Straight Outta Compton is many different things: part-biopic, part-homage, part-buddy movie, part-period piece, part-Hollywood blockbuster. And if you can excuse its flaws, it’s a highly entertaining and, in its own way, important film that’s acutely aware of NWA’s contribution to hip-hop and, in a broader sense, race relations and free speech in America. Work began on the film in 2009, but it arrives exactly 50 years since the race riots in Watts, just north of Compton, and also at a time of renewed tensions between the police and African Americans.

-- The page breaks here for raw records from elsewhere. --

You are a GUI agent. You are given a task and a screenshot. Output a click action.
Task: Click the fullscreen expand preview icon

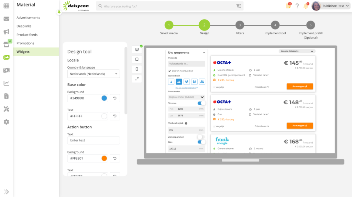pyautogui.click(x=137, y=79)
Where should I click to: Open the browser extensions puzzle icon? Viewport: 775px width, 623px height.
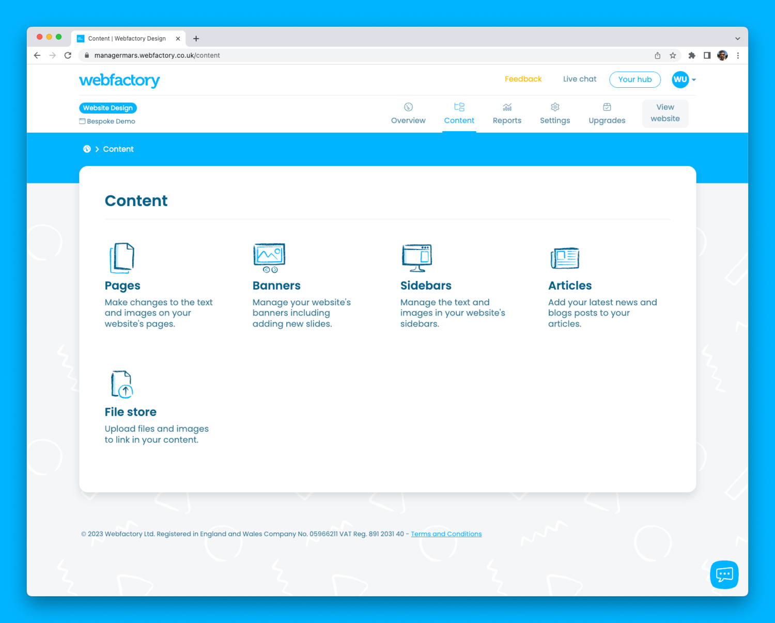691,55
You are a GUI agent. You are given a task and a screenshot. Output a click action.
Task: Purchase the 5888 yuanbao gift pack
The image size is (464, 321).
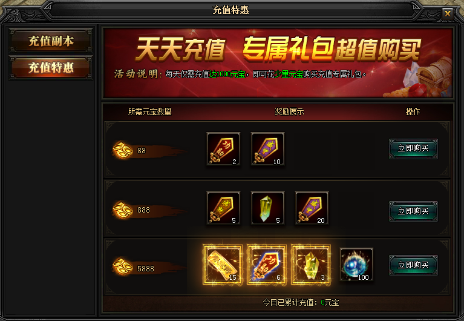coord(413,265)
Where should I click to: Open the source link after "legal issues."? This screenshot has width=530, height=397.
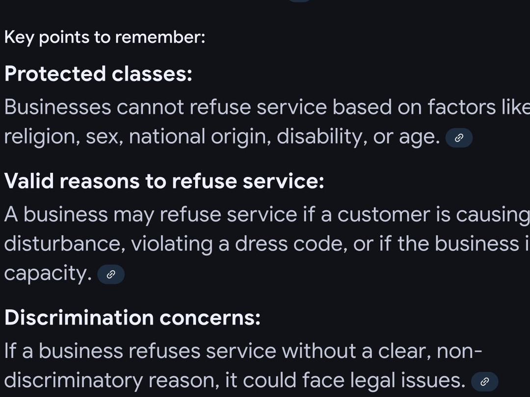[x=484, y=381]
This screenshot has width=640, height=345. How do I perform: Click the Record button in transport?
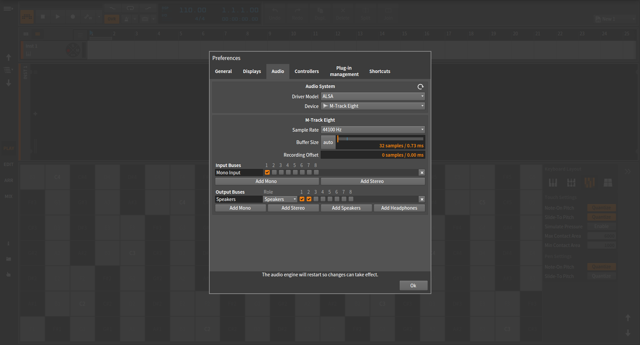pos(73,17)
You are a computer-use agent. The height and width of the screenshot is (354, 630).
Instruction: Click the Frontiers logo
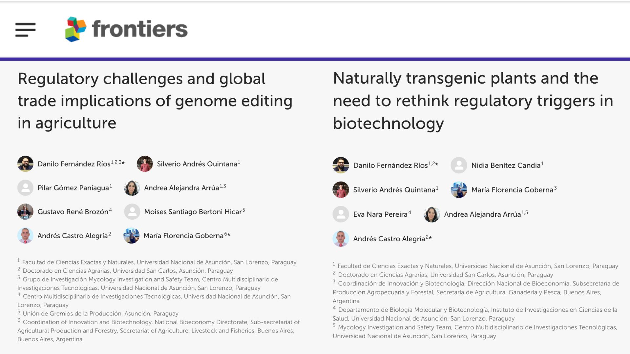(126, 29)
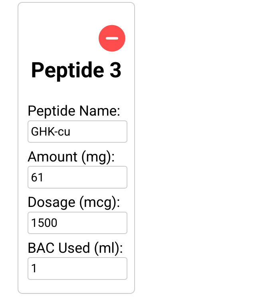Select the Amount (mg) input box
This screenshot has height=305, width=254.
(x=77, y=177)
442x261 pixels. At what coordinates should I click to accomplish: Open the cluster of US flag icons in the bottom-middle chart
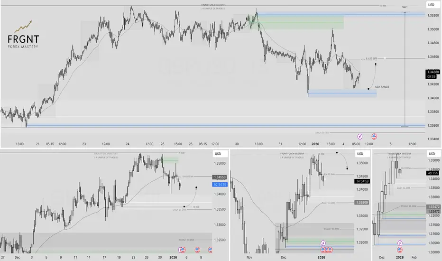(x=327, y=250)
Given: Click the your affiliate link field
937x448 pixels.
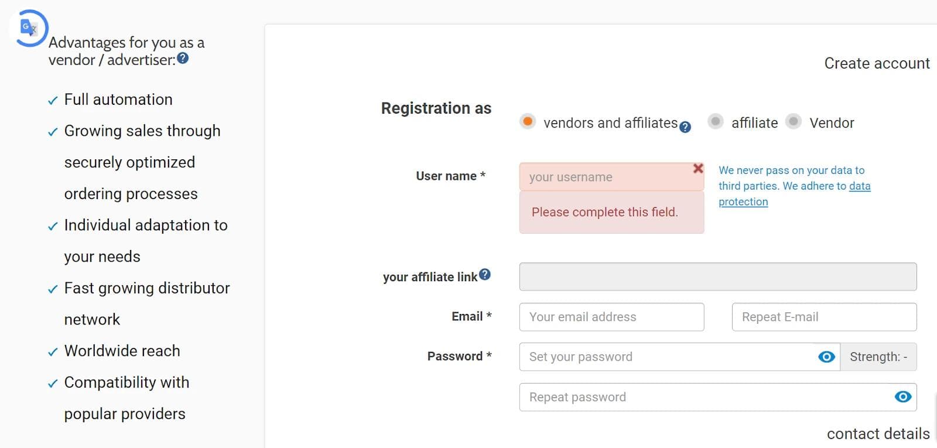Looking at the screenshot, I should tap(717, 276).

The story covers the birth of NWA in the mid-to-late 1980s, through to Dr Dre leaving Death Row Records (his post-NWA label) and going it alone with Aftermath in 1996. In that time, the group went from rags to riches, stunned America, imploded spectacularly, went solo (in the case of Ice Cube and Dre), turned on each other, provided the anthem for the 1992 Los Angeles riots (‘Fuck Tha Police’) and attempted a reconciliation before Eazy-E’s death from complications relating to Aids in 1995. Gray makes excellent use of this wealth of dramatic material, particularly in the film’s first half – beginning with Eazy-E (Jason Mitchell) caught in the midst of a drug deal gone bad (he left dealing behind to start Ruthless Records, NWA’s label) and recognising that, although NWA sold themselves as a “reality” rap group, their music contained pure theatre. ‘Fuck Tha Police’, for example, sets itself up as a fictional trial in which NWA try the LAPD for crimes against them, with Dre acting as the judge.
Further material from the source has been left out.